The situation with your child depends a bit on the situation. You said the child was from a former marriage (or I thought you did - maybe not). But if the father's name really does not figure on the child's birth certificate, then you should be able to get the appropriate visa for the child as your dependent (and based on the sort of visa you wind up obtaining). 

Regardless where you get married, however, the child will not get any sort of nationality rights or relationship rights to your husband - normally he would have to formally adopt the child, and that will take some jumping through hoops to establish that the child's father really has relinquished (or never had) any claim on the child.

As far as the requirements for getting married in Denmark, start with the US Consulate there: Getting Married | Copenhagen, Denmark - Embassy of the United States
Cheers,
Bev


----------



## American1234 (Dec 19, 2015)

So what would be the first step then ? Do I just fill out a visa online or somethingg? How much does it typically cost? How about the wait times? I don't know what to do first. My child and I are both born in usa.


----------



## ALKB (Jan 20, 2012)

American1234 said:


> So what would be the first step then ? Do I just fill out a visa online or somethingg? How much does it typically cost? How about the wait times? I don't know what to do first. My child and I are both born in usa.


The first thing would be to make sure you know your fiancé's immigration status in Germany.

Ask him to send you an image of his vignette or BRP card.

It should state the type of residence permit he has.

Information on marriage in Denmark:

Marriage


----------



## Nononymous (Jul 12, 2011)

American1234 said:


> So what would be the first step then ? Do I just fill out a visa online or somethingg? How much does it typically cost? How about the wait times? I don't know what to do first. My child and I are both born in usa.


The first step is not yours to take but your fiancé's - he needs to determine whether his status in Germany will allow him to be joined by a spouse and dependent child. By now he's probably familiar with the Ausländerbehörde, those are the people he needs to ask. 

Assuming it's possible - and it sounds like it should be if he's legally living and working in Germany and earning enough to support you both - then the next step is to get married somewhere - the US or Denmark would be the obvious choices (not Germany - bureaucratic nightmare).

The third step is for you to move to Germany and apply for a residence permit. As US citizens, you don't need visas beforehand, you can take care of the paperwork within 90 days of arrival. But you would want to know exactly what papers to bring with you, what needs translating, etc. - another matter for your fiancé to sort out with the Ausländerbehörde.

What I'm implying here is that your fiancé needs to be the one doing the legwork, as he's bringing you into the country where he's currently living, and he's the one who should know how to deal with the local authorities.
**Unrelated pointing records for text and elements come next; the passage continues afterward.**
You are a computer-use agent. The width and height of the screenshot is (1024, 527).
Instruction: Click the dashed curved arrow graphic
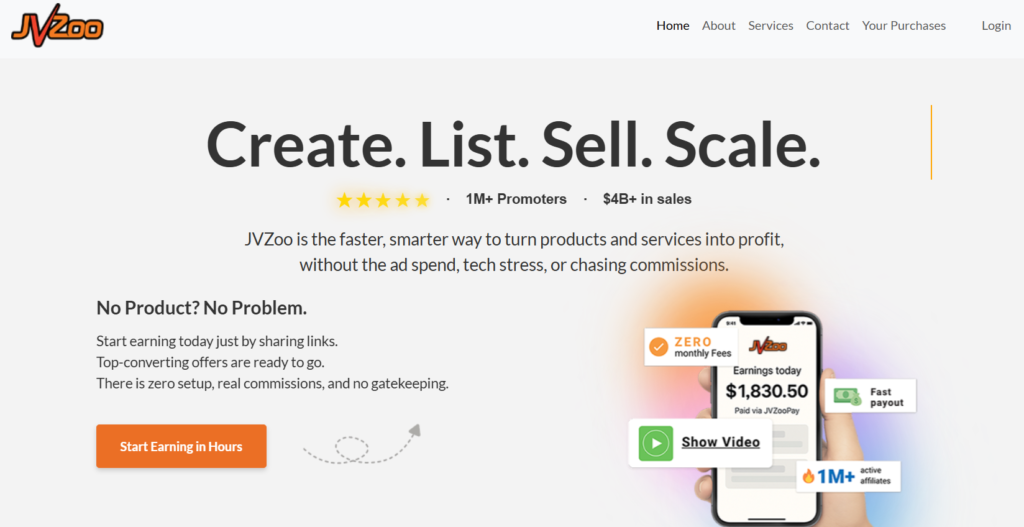(362, 445)
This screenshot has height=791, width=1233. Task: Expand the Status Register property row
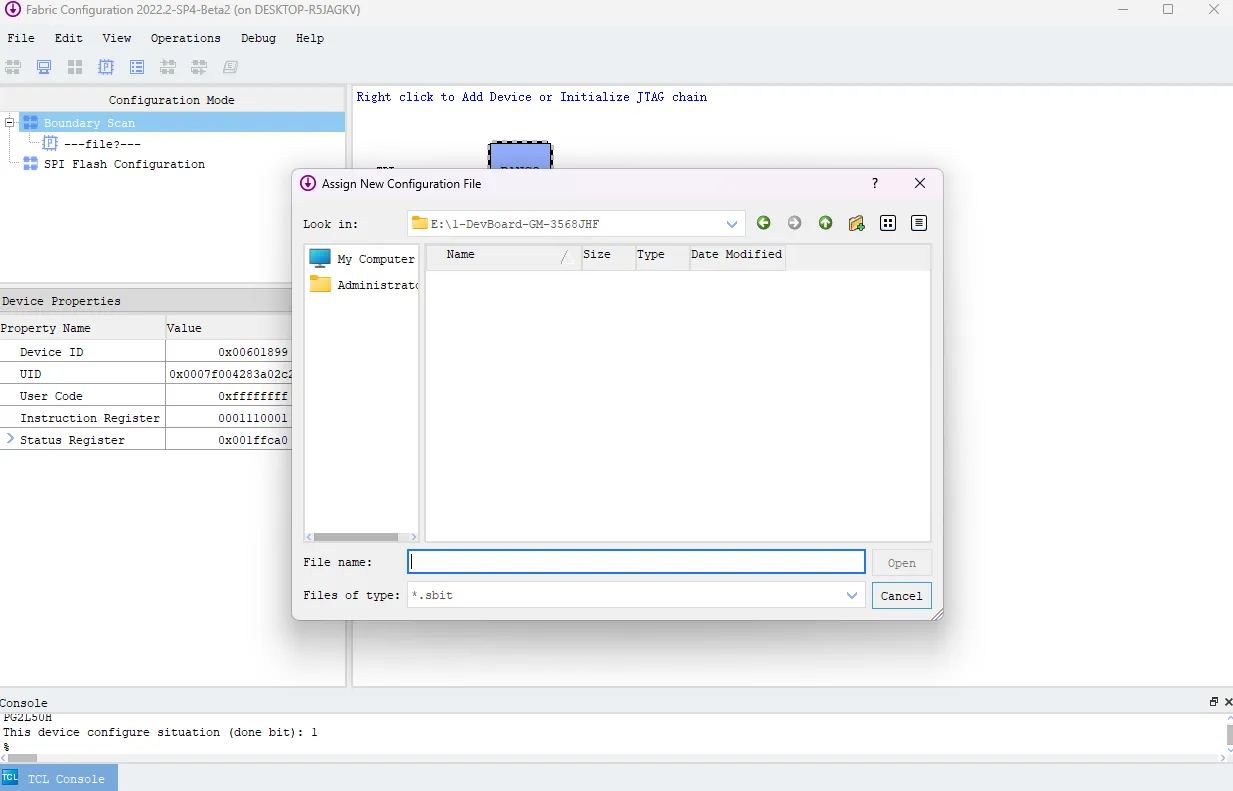tap(10, 439)
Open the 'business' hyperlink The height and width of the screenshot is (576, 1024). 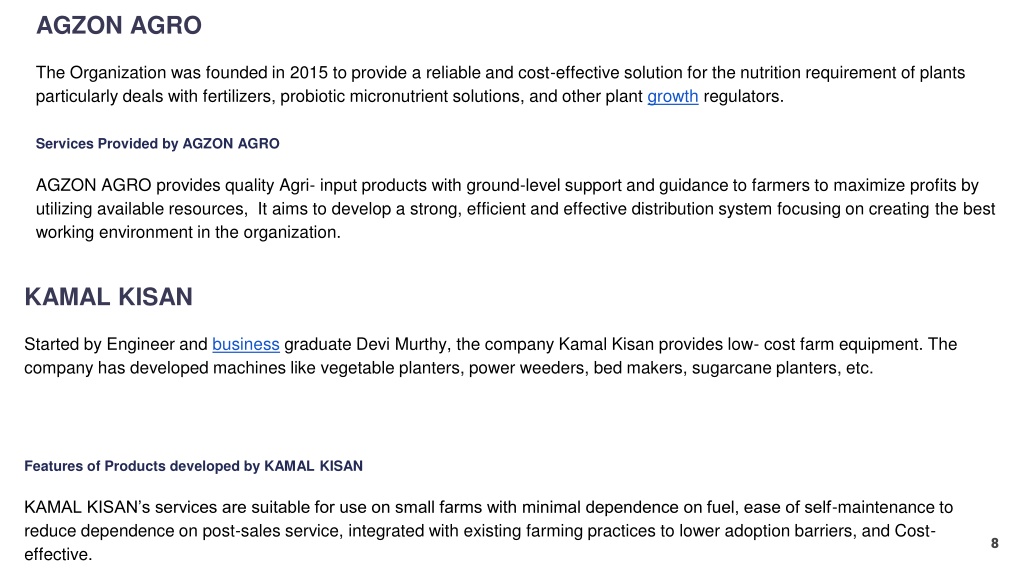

I have no idea if there would be complications due to single parenthood. It might be worth hiring an immigration consultant or lawyer in Germany to steer you both through the process.


----------



## Crawford (Jan 23, 2011)

Macedonia is not a member of the EU; so your fiance has no right to live and work in Germany _as an EU citizen would._

He would need to have a work visa or something similar - I would carefully check this if I were you. You would not want to find yourself moving to Germany only to find you have no rights to live there either.


----------



## Kimberley12 (Dec 15, 2015)

Germany was great, very clean. Life is Europe is nice and slow. Family comes first and the job second.. I recommend going to a big city, Berlin would be a very good choice because it's really easy to adapt to and like I said there are a lot of different options.


----------